[Dataset entries]

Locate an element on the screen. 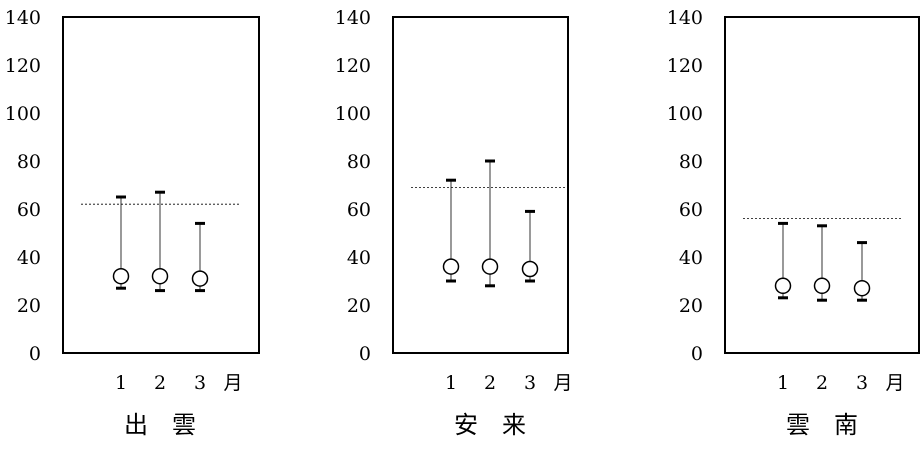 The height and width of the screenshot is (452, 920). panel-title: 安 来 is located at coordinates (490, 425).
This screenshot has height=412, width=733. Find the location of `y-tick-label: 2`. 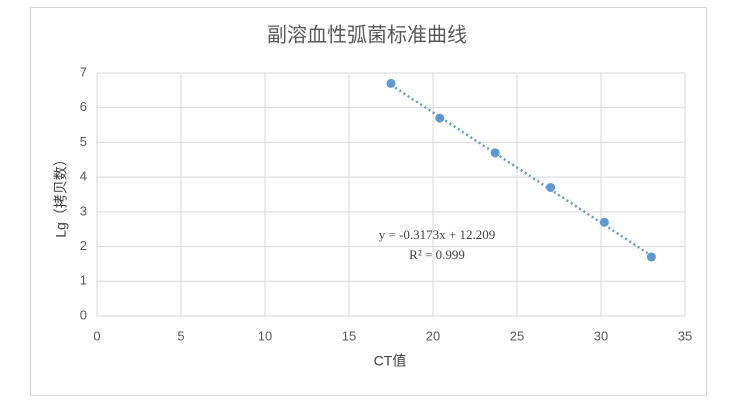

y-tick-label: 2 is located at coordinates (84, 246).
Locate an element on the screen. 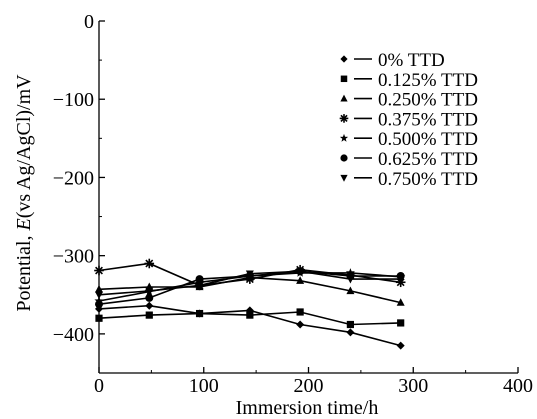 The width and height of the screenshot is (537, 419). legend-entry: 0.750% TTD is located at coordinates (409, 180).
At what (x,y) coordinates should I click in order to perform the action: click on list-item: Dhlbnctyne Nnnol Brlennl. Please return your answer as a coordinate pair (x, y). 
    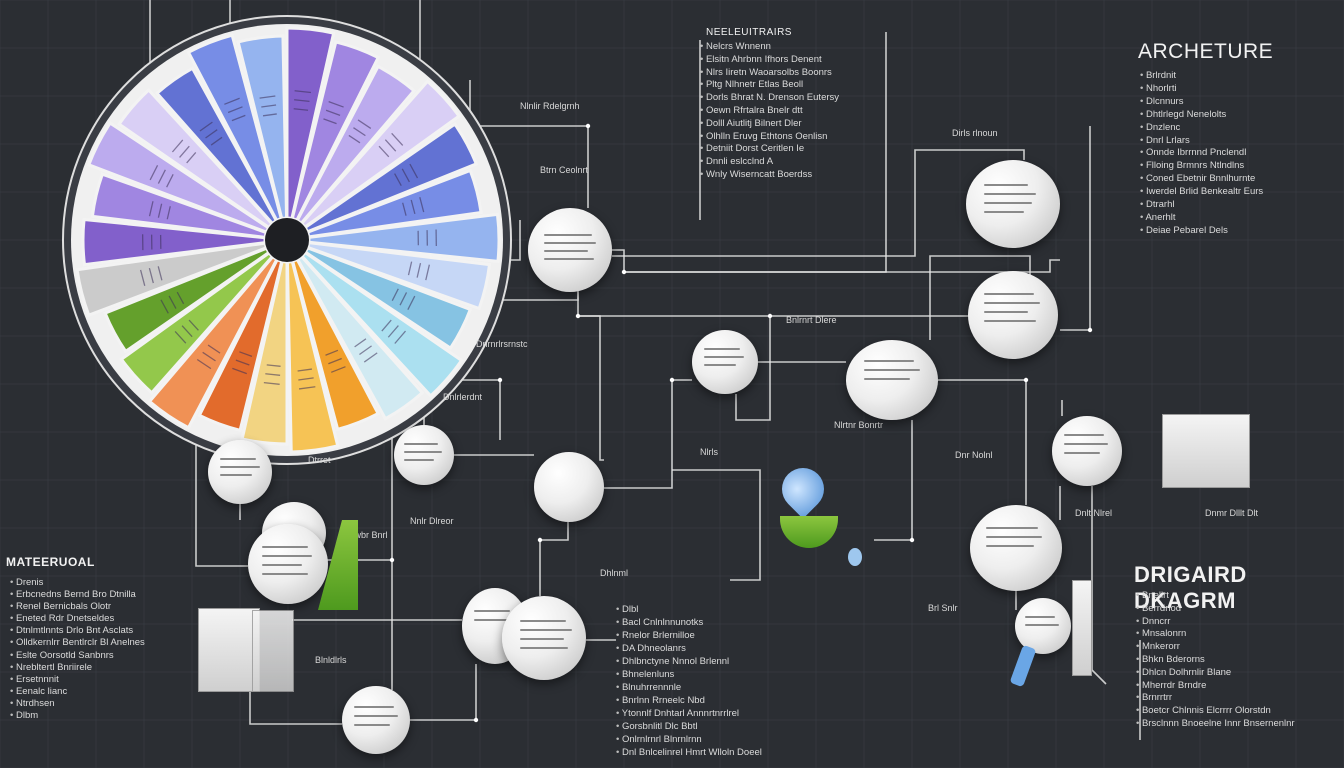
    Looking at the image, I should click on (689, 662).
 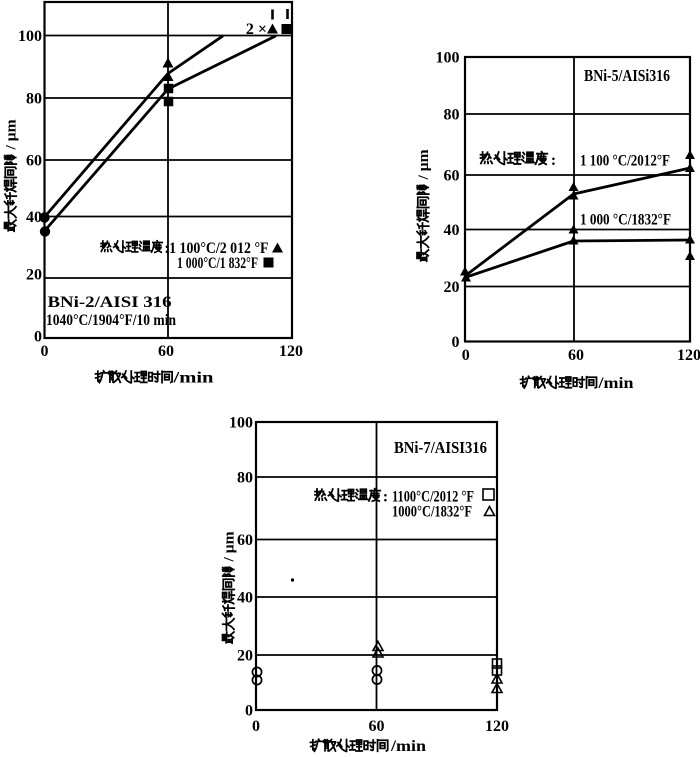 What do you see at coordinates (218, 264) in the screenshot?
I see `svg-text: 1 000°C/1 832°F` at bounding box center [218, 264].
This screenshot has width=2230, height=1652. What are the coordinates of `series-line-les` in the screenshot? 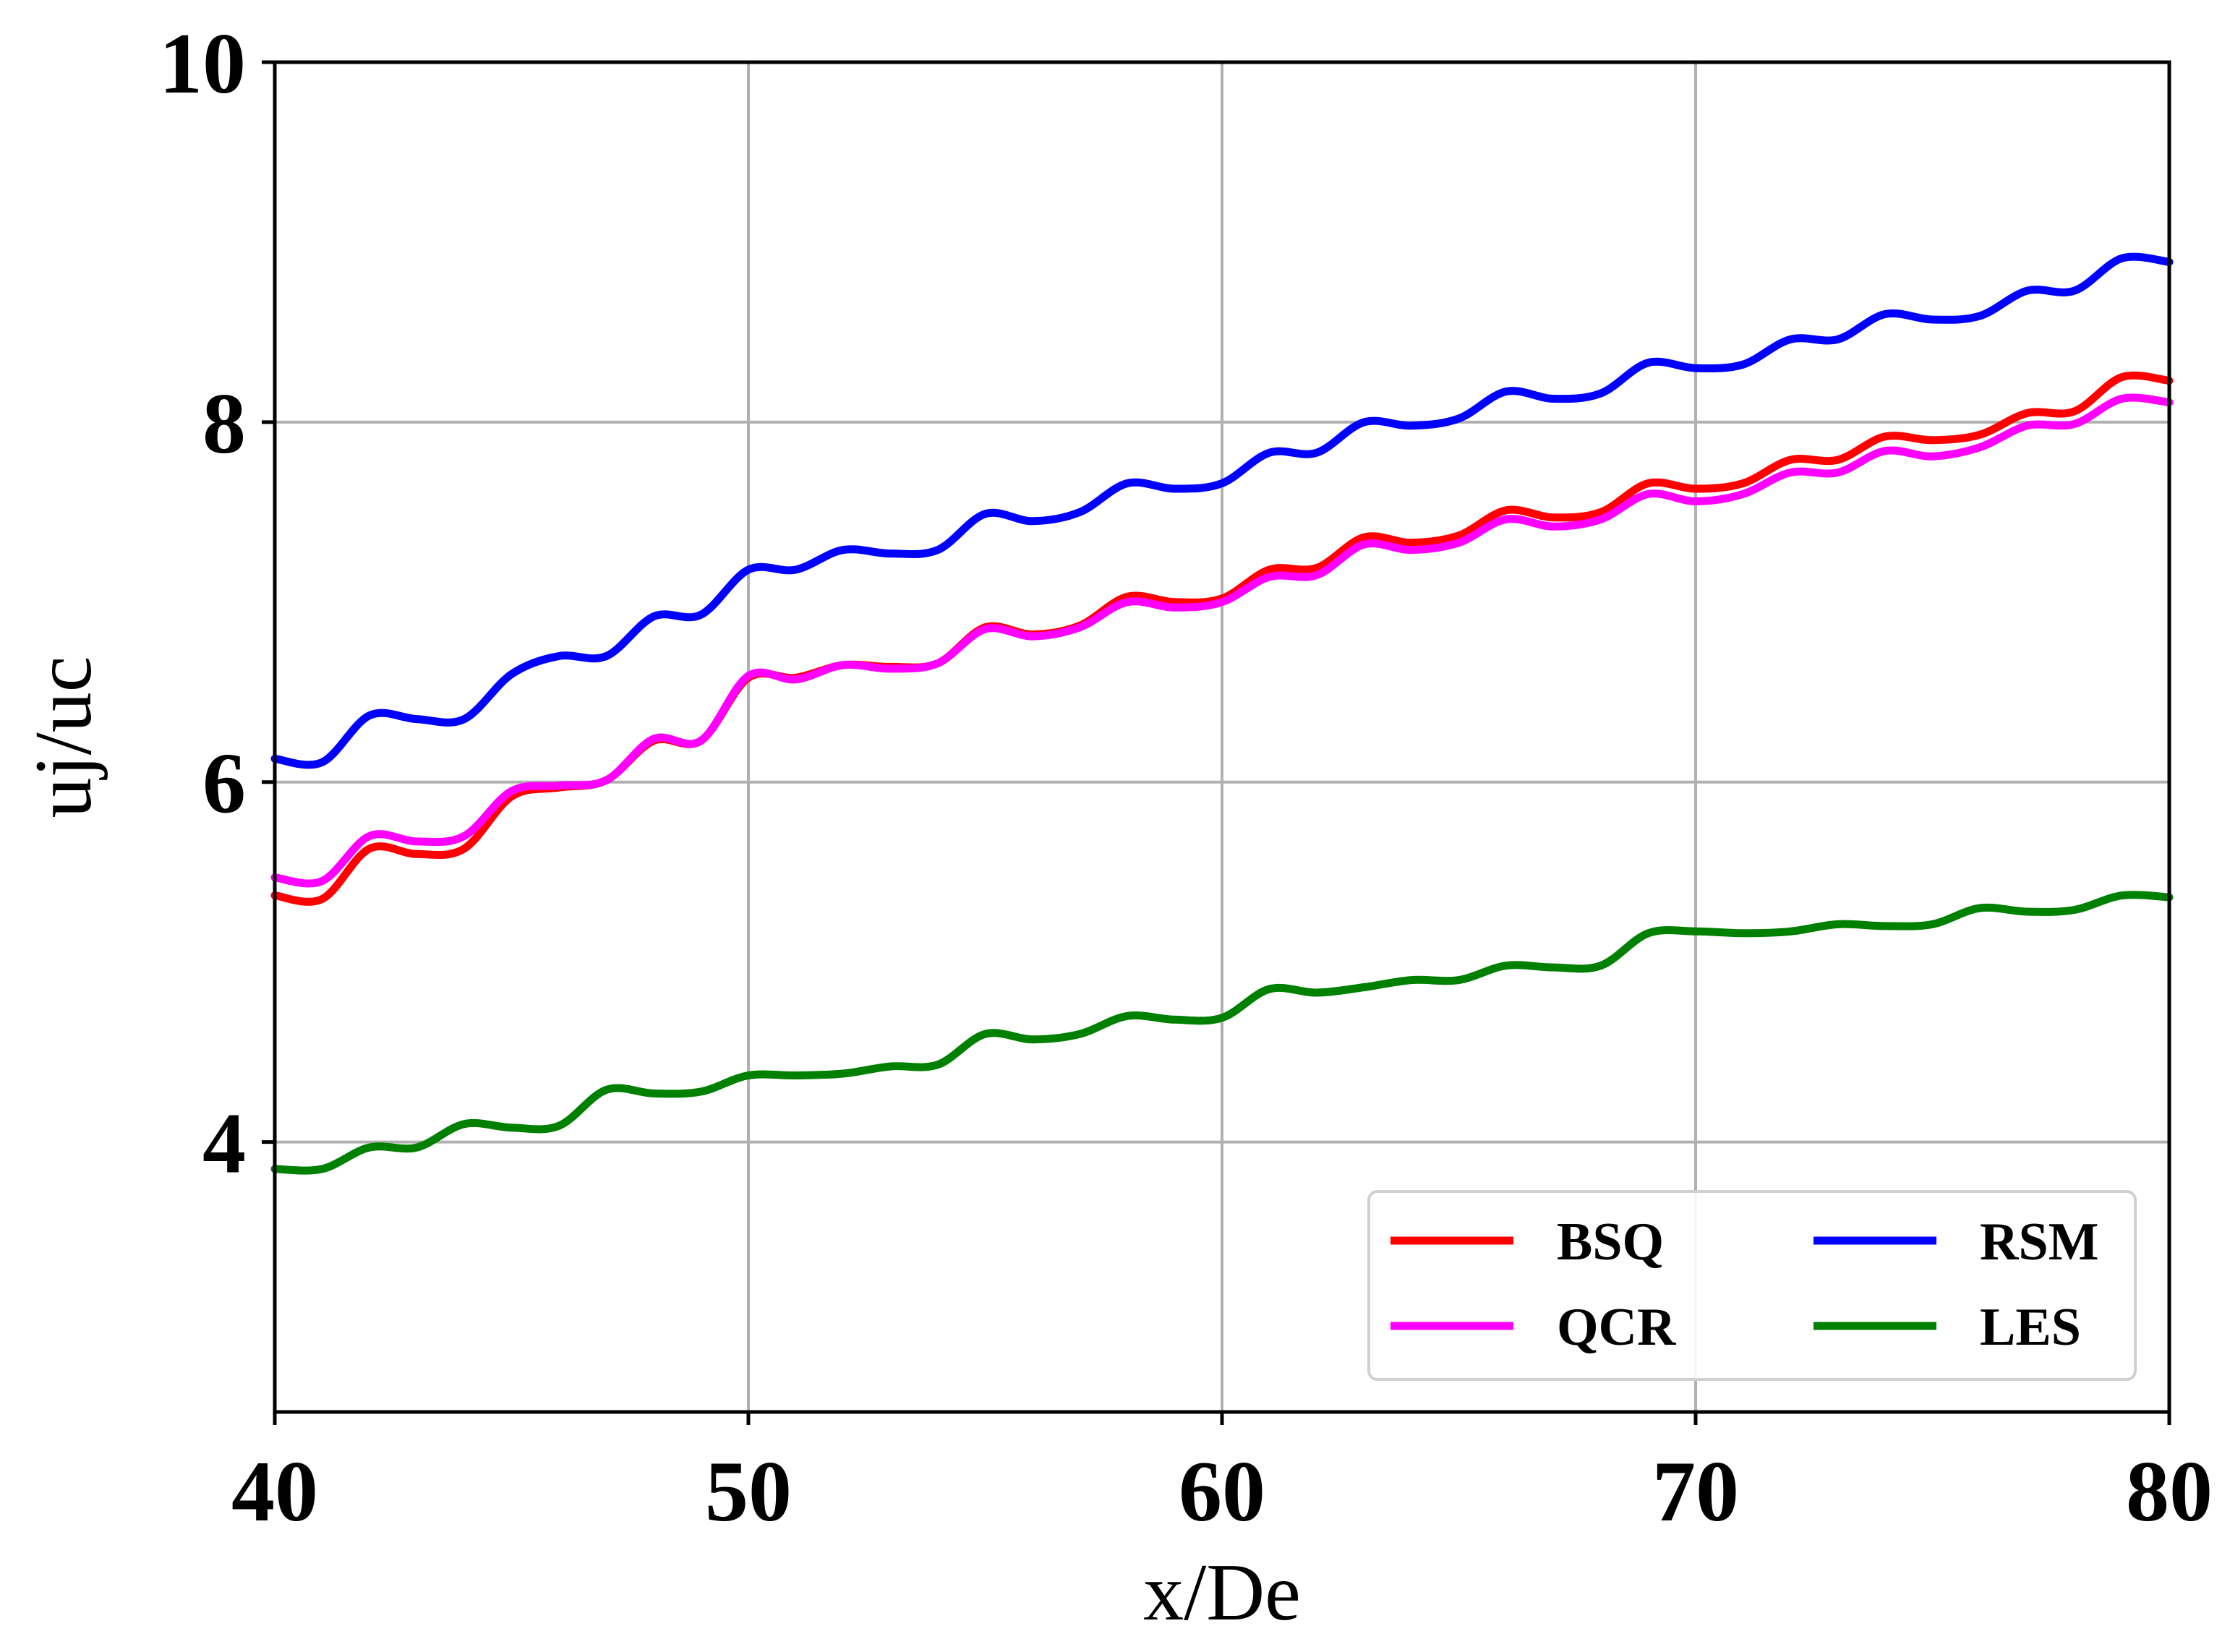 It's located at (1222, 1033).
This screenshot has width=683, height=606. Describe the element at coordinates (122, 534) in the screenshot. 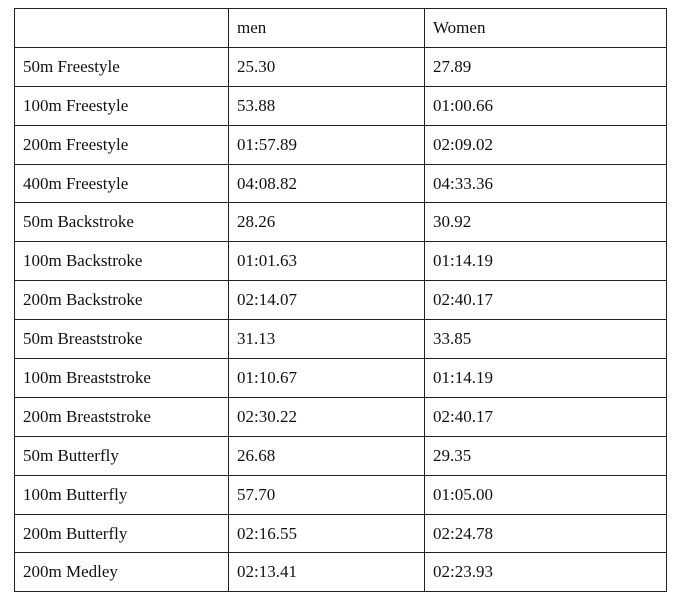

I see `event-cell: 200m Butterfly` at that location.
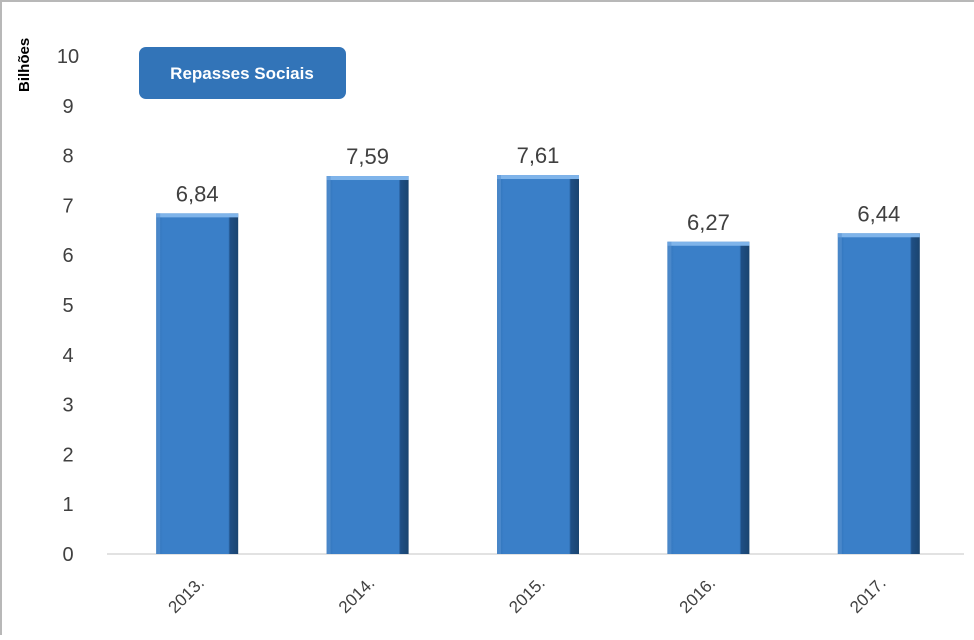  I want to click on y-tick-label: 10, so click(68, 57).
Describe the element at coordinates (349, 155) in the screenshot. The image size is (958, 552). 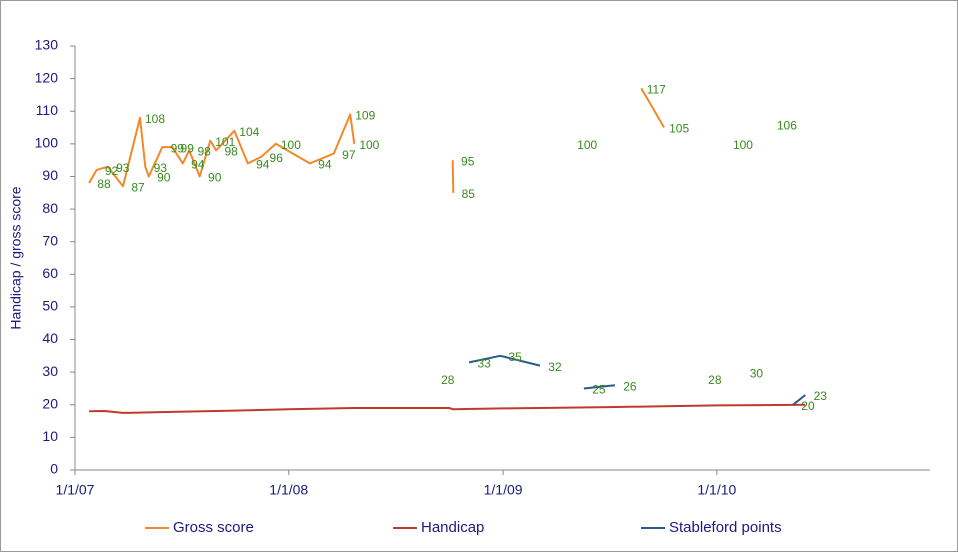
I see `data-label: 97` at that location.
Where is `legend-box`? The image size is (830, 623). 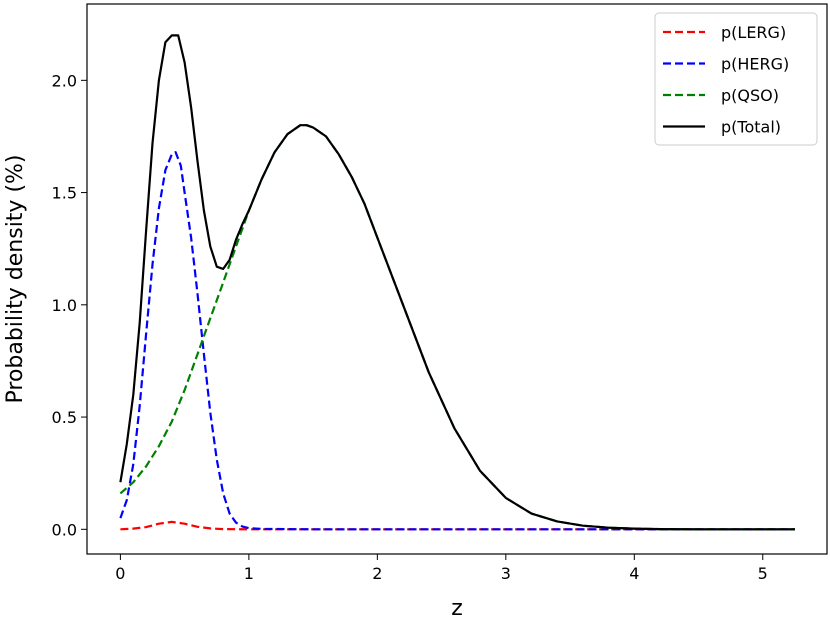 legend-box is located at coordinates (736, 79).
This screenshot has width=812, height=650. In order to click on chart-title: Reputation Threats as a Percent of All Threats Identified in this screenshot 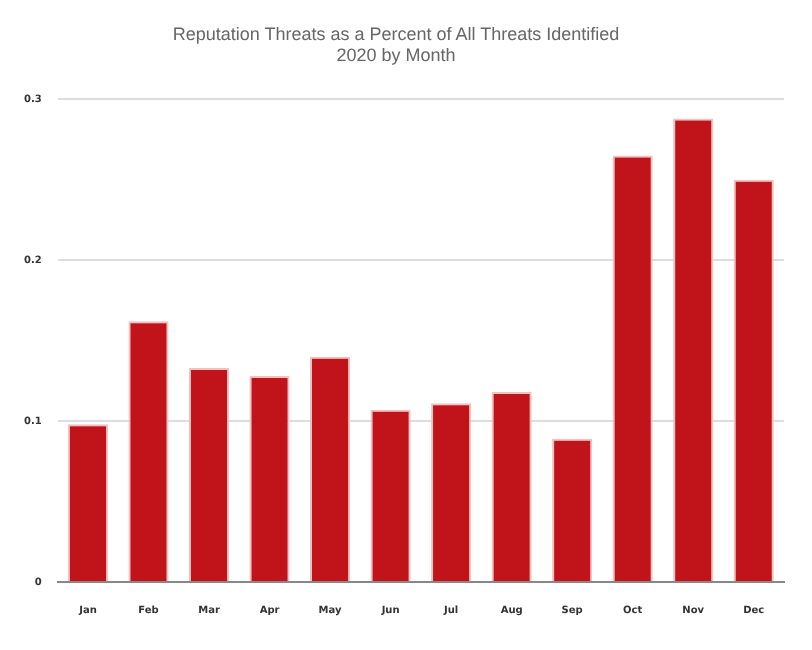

#### [WORK REQUIRED]
Rewrite everything from "At what (x,y)" down to "Looking at the", substituting "pair of numbers" for "coordinate pair" and changing nothing else. Omit the pictures.

#### [EXERCISE OUTPUT]
At what (x,y) coordinates should I click in order to perform the action: click on list-item: Dhlbnctyne Nnnol Brlennl. Please return your answer as a pair of numbers (x, y). 
    Looking at the image, I should click on (689, 662).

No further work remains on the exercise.